Aim a: In the passage on combining translation files with awk, which lines does the pattern "0==NF" match?

Passage shown:
******************************

There’s a button that lets you copy the translation. Paste that into another text file.

Combine the translations

Now we’re able to use another awk command to combine the two files. My previous blog post about awk and Vim explains the full details of how this particular awk command works. However, in my previous blog post I was describing transforming an array of strings for a Picker and there were no blank lines to deal with. That is no longer the case. I want to preserve blank lines in the files. To do this I’ve added some “NF” patterns to the command. “NF” means the number of fields. The pattern that is just “NF” will only be true if the value is non-zero. If a line is blank the number of fields is zero. The pattern’s action is to print an English string on the left and the corresponding Dutch string on the right. The pattern “0==NF” matches for lines with no fields (empty lines). For that pattern the action is to just print a blank line. That preserves our blank lines in the output file.

awk 'NR==FNR{a[FNR]=$0;next}NF{print a[FNR]" = "$0";"}0==NF{print}' english.txt dutch.txt > after.txt

To test this I added another blank link in the English and Dutch files above the last line. Sure enough, the final result that combines both files preserves that.

"Don't forget the third line."  = "Vergeet de derde regel niet.";

"Second lines are great."  = "Tweede lijnen zijn geweldig.";


"The first line."  = "De eerste regel.";

Now you can paste these lines into your translation file (Dutch in my case) and remove the versions of them that were only one language.

******************************

[Element and text location data]
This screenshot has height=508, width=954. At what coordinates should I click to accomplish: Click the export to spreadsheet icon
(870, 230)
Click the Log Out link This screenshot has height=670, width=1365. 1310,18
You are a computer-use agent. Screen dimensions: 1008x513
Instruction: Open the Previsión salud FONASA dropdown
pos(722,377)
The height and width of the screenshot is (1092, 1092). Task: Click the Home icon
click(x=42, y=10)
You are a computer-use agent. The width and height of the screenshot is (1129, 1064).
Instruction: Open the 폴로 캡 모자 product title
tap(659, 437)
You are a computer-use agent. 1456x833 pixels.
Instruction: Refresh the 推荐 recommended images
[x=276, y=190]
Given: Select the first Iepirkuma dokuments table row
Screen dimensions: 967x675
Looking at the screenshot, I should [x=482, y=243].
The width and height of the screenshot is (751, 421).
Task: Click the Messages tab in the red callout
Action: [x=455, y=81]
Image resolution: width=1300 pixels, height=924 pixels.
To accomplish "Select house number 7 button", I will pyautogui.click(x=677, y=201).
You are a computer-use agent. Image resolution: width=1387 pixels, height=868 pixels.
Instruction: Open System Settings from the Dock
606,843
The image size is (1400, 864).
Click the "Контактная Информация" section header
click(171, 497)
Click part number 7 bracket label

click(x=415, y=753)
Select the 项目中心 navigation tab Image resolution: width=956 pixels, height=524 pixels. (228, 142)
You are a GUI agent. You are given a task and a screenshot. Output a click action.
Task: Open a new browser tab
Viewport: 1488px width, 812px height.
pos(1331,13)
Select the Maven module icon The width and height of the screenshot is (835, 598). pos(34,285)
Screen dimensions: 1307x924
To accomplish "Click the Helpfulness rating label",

******************************

Aim b: Copy the entries exactly, everything from the line containing "Select the Maven" down to the end of the entries, both ends included.

Full output a: It matches lines with no fields, which are empty lines.

Full output b:
Select the Maven module icon The width and height of the screenshot is (835, 598). pos(34,285)
Screen dimensions: 1307x924
To accomplish "Click the Helpfulness rating label",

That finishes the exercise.